19/11/2021 às 13h26min - Atualizada em 19/11/2021 às 13h26min

CoronaVac: dose de reforço aumenta mais de 12 vezes os anticorpos de quem tomou as duas doses da vacina, aponta estudo

O estudo foi realizado no Chile, com 129 voluntários. Na terça-feira (16), o Ministério da Saúde aprovou a dose de reforço para as pessoas com mais de 18 anos.

g1
CoronaVac faz parte do Programa Nacional de Imunizações — Foto: Christiano Antonucci - Secom-MT

Um novo estudo conduzido por um grupo de pesquisadores chilenos, americanos e chineses apontou que uma dose de reforço da CoronaVac aumenta em mais de 12 vezes o nível de anticorpos de quem completou o esquema vacinal com o imunizante há pelo menos cinco meses. A pesquisa foi publicada na plataforma medRxiv e ainda não foi revisada por outros cientistas.

O estudo foi realizado no Chile com 129 voluntários que receberam a primeira dose da CoronaVac de janeiro a março de 2021, e a segunda injeção com um intervalo de 28 dias. Cinco meses depois, os voluntários tomaram o reforço. A capacidade de neutralização de anticorpos foi avaliada em 77 pessoas.
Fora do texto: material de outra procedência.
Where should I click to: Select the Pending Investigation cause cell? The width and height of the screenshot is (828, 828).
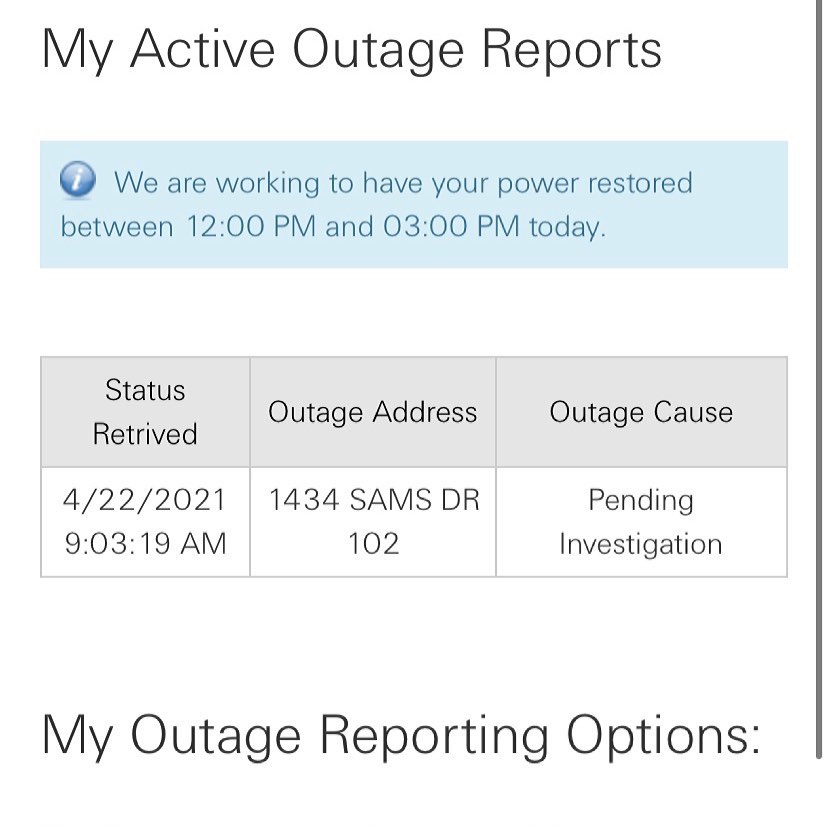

"Como os anticorpos neutralizantes se correlacionam com a proteção contra a infecção por SARS-CoV-2, esses resultados provavelmente implicam em um melhor resultado e proteção contra a doença", dizem os pesquisadores.

Veja os números do estudo

Os 129 voluntários receberam as duas doses da CoronaVac em um intervalo de quatro semanas (28 dias). A dose de reforço foi aplicada cinco meses após a segunda dose.

A capacidade de neutralização de anticorpos foi avaliada em 77 pessoas.

O nível de anticorpos aumentou mais de 12 vezes em comparação com a resposta em cinco meses após a segunda dose.

Em adultos entre 18 e 59 anos de idade, a capacidade de neutralização dos anticorpos circulantes atingiu seu máximo quatro semanas após a dose de reforço, aumentando mais de 18 vezes em comparação com os níveis registrados cinco meses após a segunda dose.

Entre maiores de 60 anos, que correspondiam a 53,2% dos voluntários, os pesquisadores observaram que após a dose de reforço houve um aumento de mais de nove vezes na capacidade neutralizante em relação à resposta observada cinco meses após a segunda dose.

O estudo apresenta algumas limitações, como o tamanho reduzido de amostras para o ensaio.